Re: [sympy] Writing a fast pattern matcher, updates and questions

James Crist Thu, 27 Nov 2014 19:49:50 -0800

Oh boy, this is going to be a big post. Responding to everyone in turn:

*@Aaron:*



> Nonlinear, AC pattern matching is NP complete. Linear AC pattern matches 

> can be found in polynomial time. 
>
> Interesting. Why is that? 
>

Joachim got it right, having each match constrained by other matches, and a 
(potentially) combinatorially large set of available match combinations 
makes the nonlinear, associative-commutative problem much harder. This is a 
good paper on the subject: 
http://www.sciencedirect.com/science/article/pii/S0747717187800275


>The question is, do we want the most general match first, or the 
> > most specific? 
>
> Whichever one is the correct behavior for a dispatch system. I *think* 
> that means specific, but I could be getting it backwards. 
>
> I'm assuming that the whole point of having a set of patterns rather 
> than a single pattern at a time is so you can do this. 
>

That's exactly the purpose. In that case, matching on constants rather than 
variables is the desired behavior (more specific patterns first, then more 
general). I'll think about ways to make this configurable, but right now 
I'm more interested in making it *work*.


*@Francesco*


That's cool. Is it addressing this issue?
> https://github.com/sympy/sympy/issues/7748


Didn't know we had an issue on this, but yes - in part. The main purpose 
behind this was originally to get a good matcher for tiling the expression 
tree into computations for code generation, as there isn't necessarily a 
1-to-1 match between nodes and C/Fortran functions.

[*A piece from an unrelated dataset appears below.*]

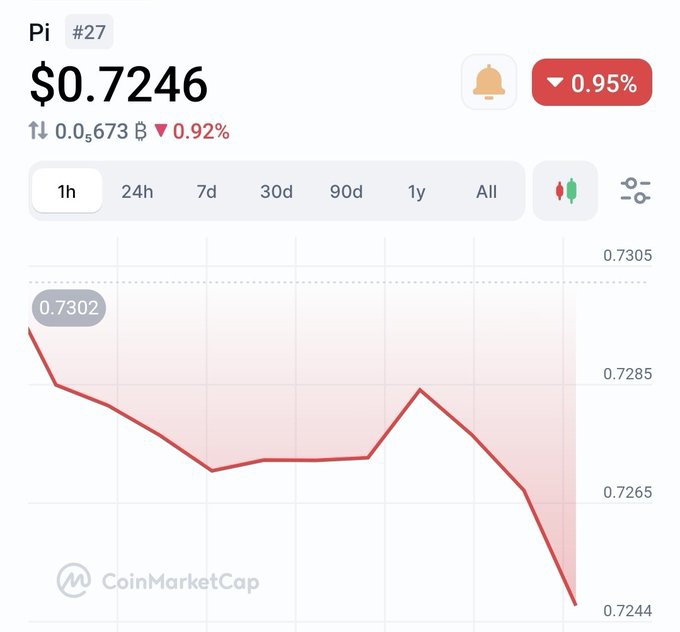Tap the Pi coin name

click(39, 32)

But since I had to 
write it for that, it made sense to make it general so it can be used 
everywhere else it's needed.

You mean expressions like *Add(x, x, evaluate=False)* ? I think there 
> should be a way to check where an expression is in a canonical order.


No, I mean anything where a variable occurs in a pattern more than once. So 
even sin(x)*cos(x), where x is a variable is nonlinear.


Maybe it is preferrable that the first lazily generated substitution 
> appears in the same order as Mathematica's pattern matching. It would make 
> Mathematica's code more easily portable to SymPy.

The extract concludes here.